Mi guarda in silenzio, prima di avviarsi verso la sua abitazione, quella
gialla.
Lo guardo entrare, e
poi mi giro verso il Viano. Non è più all'interno del garage, segno che è
riuscito a ripartire con l'ausilio dei motori ad aria. Sto per avvicinarmi al
garage, alla ricerca di Baguette, ma i rumori che provengono dal boschetto
delle api attirano la mia attenzione. Alzo gli occhi verso Jonathan, il quale
si limita a sollevare un pollice verso di me.
Passano meno di dieci
secondi, e dal sentiero che porta alla via collinare sbucano, ognuno a bordo di
una bicicletta con dietro un carretto, Elia, Eloise e Mister. Pedalano
sull'erba e si fermano davanti al gazebo.
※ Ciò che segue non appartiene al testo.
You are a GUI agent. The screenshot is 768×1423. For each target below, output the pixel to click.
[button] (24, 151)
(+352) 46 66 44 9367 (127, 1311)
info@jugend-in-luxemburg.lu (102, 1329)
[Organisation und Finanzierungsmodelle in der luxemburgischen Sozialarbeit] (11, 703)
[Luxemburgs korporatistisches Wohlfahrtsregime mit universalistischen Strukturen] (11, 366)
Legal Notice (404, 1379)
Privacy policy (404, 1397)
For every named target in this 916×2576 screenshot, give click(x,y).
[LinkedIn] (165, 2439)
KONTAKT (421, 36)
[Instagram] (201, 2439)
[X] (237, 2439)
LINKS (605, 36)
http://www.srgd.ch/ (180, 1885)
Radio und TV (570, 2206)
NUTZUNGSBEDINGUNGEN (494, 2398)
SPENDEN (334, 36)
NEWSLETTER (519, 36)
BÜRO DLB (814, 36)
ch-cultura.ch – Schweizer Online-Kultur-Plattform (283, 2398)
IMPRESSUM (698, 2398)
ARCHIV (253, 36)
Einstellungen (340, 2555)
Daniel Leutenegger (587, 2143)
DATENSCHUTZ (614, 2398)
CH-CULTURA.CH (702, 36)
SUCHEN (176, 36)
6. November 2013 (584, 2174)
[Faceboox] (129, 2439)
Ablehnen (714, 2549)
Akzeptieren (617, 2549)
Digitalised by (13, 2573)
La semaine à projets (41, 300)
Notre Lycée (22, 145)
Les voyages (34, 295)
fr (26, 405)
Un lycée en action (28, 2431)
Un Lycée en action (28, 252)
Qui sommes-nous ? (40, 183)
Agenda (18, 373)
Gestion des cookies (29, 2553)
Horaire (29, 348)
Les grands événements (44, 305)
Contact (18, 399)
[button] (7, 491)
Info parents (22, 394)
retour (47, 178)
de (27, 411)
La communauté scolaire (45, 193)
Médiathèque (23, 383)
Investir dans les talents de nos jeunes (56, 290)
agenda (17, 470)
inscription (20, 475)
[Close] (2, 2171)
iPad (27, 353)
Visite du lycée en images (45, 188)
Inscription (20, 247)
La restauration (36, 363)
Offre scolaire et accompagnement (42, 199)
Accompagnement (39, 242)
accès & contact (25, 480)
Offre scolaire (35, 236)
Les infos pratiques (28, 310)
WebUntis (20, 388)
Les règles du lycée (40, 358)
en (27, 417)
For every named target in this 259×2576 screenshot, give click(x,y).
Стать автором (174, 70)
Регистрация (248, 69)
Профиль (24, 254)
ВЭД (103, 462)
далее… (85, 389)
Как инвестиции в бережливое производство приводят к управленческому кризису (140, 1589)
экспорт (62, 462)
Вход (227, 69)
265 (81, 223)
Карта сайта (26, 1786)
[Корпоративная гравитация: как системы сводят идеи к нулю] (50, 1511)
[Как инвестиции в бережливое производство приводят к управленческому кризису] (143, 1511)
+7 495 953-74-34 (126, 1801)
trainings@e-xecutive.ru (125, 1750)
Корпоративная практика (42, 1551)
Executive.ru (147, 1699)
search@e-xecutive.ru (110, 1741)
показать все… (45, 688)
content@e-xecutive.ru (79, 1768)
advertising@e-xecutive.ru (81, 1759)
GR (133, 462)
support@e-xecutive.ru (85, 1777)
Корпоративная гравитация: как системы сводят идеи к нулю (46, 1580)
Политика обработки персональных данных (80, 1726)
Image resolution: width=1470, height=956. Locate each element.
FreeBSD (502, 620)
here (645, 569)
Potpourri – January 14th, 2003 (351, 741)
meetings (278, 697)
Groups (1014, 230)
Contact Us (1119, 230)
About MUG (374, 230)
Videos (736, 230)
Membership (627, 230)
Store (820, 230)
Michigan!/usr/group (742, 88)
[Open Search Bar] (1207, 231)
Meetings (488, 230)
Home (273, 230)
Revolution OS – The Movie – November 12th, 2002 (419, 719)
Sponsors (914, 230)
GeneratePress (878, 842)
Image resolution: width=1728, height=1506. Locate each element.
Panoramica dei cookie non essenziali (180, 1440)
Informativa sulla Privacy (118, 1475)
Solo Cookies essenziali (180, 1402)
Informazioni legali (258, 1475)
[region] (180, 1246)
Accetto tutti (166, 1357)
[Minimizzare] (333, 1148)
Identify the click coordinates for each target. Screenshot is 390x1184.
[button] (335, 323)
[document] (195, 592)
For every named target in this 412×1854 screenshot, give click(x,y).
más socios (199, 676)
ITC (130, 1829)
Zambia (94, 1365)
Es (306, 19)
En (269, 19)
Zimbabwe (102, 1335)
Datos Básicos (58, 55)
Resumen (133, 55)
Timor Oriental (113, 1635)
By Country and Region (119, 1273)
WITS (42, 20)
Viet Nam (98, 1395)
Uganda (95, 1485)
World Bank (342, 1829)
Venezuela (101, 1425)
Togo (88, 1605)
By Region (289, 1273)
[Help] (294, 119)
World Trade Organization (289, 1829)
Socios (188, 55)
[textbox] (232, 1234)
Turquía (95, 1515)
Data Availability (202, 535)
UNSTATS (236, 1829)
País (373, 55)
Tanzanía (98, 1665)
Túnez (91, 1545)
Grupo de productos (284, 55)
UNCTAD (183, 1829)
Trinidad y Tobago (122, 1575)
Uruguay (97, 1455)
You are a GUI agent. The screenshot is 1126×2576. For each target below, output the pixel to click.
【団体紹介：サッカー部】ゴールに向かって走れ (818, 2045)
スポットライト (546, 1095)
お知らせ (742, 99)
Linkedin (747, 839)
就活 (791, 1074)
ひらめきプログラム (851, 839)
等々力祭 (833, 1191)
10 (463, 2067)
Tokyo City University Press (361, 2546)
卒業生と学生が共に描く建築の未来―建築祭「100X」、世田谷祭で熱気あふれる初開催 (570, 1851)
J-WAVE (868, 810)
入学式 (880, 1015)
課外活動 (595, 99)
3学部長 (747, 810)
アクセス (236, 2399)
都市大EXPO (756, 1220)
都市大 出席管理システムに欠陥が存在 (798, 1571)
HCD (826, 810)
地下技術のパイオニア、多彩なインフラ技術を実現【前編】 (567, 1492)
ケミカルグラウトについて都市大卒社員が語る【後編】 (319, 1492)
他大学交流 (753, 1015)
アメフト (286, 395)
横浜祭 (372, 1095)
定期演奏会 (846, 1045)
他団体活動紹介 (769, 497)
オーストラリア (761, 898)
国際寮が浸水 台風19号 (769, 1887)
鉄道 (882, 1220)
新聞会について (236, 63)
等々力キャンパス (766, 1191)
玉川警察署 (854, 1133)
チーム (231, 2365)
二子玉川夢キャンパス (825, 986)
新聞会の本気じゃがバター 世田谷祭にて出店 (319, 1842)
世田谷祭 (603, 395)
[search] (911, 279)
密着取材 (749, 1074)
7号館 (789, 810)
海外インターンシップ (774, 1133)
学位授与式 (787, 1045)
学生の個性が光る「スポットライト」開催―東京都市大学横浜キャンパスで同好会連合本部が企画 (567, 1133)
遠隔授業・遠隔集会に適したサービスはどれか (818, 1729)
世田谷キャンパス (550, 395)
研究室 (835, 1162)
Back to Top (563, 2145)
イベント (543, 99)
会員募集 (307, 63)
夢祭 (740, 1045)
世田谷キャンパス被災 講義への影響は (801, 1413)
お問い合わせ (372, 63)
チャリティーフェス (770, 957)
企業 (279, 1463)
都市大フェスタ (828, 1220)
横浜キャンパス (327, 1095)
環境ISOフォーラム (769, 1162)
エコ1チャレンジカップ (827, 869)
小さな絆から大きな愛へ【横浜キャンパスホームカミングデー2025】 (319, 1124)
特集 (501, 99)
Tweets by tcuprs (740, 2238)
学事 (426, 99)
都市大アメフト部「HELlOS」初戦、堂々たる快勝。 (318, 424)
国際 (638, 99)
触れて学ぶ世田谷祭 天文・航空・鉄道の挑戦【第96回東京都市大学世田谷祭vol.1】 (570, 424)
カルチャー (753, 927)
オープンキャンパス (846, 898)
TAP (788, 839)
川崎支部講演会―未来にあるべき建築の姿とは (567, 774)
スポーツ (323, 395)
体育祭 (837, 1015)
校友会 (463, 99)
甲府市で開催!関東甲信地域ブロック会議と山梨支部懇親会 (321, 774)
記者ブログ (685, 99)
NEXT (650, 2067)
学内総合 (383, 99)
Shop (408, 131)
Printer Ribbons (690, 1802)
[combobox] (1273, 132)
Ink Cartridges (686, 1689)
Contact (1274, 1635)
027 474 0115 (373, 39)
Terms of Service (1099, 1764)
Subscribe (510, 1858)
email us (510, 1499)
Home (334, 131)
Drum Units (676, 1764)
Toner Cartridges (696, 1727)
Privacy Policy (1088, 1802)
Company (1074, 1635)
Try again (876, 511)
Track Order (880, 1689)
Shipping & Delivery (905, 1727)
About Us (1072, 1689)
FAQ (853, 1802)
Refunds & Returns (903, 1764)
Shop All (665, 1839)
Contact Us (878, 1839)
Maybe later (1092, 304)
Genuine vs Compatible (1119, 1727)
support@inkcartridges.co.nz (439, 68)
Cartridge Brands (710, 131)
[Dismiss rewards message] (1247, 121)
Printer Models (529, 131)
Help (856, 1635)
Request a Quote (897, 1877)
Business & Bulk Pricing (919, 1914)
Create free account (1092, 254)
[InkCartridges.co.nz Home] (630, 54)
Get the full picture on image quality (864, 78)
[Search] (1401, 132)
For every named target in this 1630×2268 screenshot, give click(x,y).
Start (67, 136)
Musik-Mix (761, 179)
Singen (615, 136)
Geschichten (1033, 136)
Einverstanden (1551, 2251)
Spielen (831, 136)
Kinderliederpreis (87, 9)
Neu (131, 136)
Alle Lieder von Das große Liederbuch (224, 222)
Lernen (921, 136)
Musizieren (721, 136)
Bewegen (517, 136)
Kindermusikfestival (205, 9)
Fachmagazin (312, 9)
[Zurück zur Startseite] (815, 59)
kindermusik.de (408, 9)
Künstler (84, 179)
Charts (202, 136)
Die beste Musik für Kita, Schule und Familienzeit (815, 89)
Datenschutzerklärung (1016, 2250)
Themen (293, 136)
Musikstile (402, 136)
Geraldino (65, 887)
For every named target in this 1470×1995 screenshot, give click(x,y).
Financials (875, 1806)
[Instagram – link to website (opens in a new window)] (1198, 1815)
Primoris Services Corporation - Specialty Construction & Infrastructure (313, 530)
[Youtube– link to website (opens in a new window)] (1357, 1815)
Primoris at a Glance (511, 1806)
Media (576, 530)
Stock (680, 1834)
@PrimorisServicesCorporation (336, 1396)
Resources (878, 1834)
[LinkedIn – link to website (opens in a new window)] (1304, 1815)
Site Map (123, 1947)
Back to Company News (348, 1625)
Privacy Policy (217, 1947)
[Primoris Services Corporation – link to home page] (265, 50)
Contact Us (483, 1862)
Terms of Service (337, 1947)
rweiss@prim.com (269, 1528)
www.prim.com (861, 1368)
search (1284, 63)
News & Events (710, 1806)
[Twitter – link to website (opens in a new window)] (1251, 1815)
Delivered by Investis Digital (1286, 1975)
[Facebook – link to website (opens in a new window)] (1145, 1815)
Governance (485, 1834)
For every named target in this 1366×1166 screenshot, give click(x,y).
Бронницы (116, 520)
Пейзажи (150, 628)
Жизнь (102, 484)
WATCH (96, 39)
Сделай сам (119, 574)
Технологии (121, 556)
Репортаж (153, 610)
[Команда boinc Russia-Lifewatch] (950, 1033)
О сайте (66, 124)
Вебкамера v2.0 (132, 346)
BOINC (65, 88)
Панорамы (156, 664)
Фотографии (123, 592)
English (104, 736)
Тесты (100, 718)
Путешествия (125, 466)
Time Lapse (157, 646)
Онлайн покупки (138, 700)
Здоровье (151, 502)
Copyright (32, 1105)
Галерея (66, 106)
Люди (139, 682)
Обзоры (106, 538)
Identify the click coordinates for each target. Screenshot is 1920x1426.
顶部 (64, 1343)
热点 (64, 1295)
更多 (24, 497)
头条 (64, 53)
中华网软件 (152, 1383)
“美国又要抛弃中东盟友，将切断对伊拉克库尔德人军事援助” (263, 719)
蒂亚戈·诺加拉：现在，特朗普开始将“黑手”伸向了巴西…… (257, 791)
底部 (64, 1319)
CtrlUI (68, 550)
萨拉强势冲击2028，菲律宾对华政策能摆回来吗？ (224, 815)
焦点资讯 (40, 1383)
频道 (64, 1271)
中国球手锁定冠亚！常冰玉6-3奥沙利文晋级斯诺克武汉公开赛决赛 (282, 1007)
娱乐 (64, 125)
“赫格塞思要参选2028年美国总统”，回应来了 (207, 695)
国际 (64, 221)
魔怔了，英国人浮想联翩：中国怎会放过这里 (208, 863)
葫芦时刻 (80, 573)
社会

I carretti sono pieni di bidoni bianchi.
Elia è il primo a
scendere dalla sua bicicletta. Mi viene incontro. E' sudato, affannato.
"Siamo andati a
prendere l'acqua," dice, indicando le biciclette da cui Eloise e Mister
stanno scendendo. "Come-"
"Lilac?" La
voce di Baguette arriva da sinistra, assieme al suono del portellone del Viano,
aperto e chiuso.
Baguette cammina
lentamente, e lo fa stropicciandosi gli occhi. Dà un'occhiata alle biciclette,
e poi il suo sguardo si posa su me e su Elia. "Mi sono distesa su un
sedile dopo aver finito il collaudo del motore. Ho chiuso gli occhi per qualche
minuto."
"Noi siamo
andati al pozzo," dice Elia.
"Avresti potuto
avvisarmi," ribatte lei. "Avrei preso il posto di Mister."
"Hai fatto bene
a riposare," dice l'uomo di colore, alle sue spalle.
Nelle loro voci, nei
loro volti, non c'è alcuna emozione. Le loro sono parole meccaniche, prive di
ogni sfumatura emotiva.
"Ho bisogno di
parlarvi," dico a voce alta, per farmi sentire anche da Eloise. I suoi
occhi sono gonfi e arrossati.
"D'accordo,"
dice Elia. "Non appena avremo sistemato l'acqua nel deposito, potremo
metterci tutti e cinque sotto al gazebo per-"
"No. Ho bisogno
di parlare con tutti. Con tutti gli abitanti di Pontenero. E voglio farlo
adesso. Non dopo. Adesso."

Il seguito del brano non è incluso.